El Pollo Loco, which normally derives 78 percent of it sales from off-premises business, reported comparable sales were down 1.5 percent for its first quarter ended March 25. Based on the first two months’ comparable sales results of 3.7 percent and 4.2 percent, March comparable sales were likely down more than 12 percent, although not specifically reported in its latest update.
Understandably, average checks in the table-service segments are down significantly. Fine-dining restaurants are down 43 percent and casual-dining is down 6.6 percent for the week ending March 27, according to data from Black Box Intelligence. Breakfast “out” looks to be one of the first customer luxuries being forgone during the current health crisis with comparable sales down 80 percent in that daypart.
Limited-service restaurants picked up a 3-percent gain in market share during the same week and there was a pull-back in full-service of just one percent. Like with Starbucks, restaurants that offer drive-thru pick-up have a chance to remain in the game. According to data from marketing insight and customer experience firm SMG (Service Management Group), drive-thru is the preferred method of takeout business currently among consumers. More than 75 percent of consumers prefer the drive-thru. SMG also found 16 percent of consumers were utilizing delivery more often, while 12 percent less often.
Younger consumers are becoming a greater mix of business for restaurants. Their share of spend, notes Black Box, is on the rise. Although pickup orders are less preferable than the drive-thru, a greater share of Gen Z prefers this option than older consumers. Across age groups, there may be a shift of restaurant spend, skewing toward Gen Z and Gen Y (Millennials).
Across segments, casual-dining is getting the short end of the stick, with 72 percent of regular 2020 dining customers telling Black Box that they stopped spending at restaurants during the week ending March 27. For quick-service, that figure was 35 percent.

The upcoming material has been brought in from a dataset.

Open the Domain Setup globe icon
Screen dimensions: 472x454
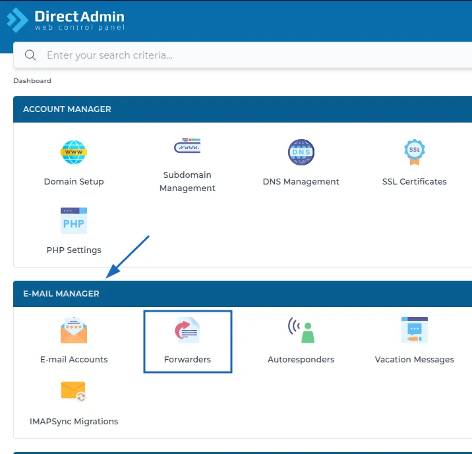click(x=74, y=153)

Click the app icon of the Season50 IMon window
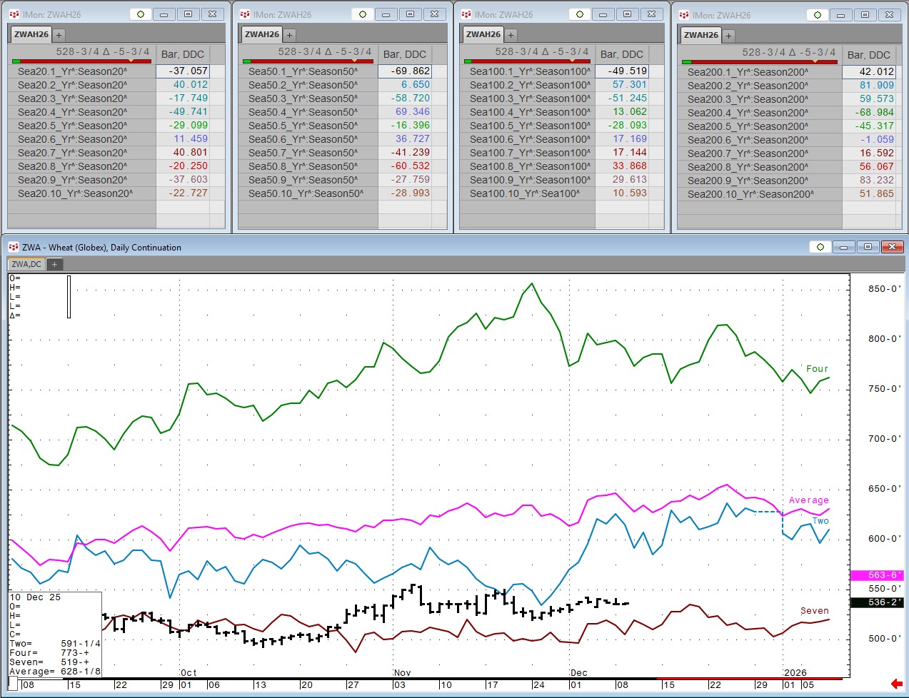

Aside from stay-at-home orders, mandated closures and social distancing requirements, consumers are genuinely worried about their health during this COVID-19 crisis. A total of 77 percent of consumers stay they are concerned about their health, notes SMG, while only 3 percent are not concerned at all. It remains to be seen what steps the government will take to provide mitigation efforts and inspire consumer confidence once states lift stay-at-home orders and open businesses back up.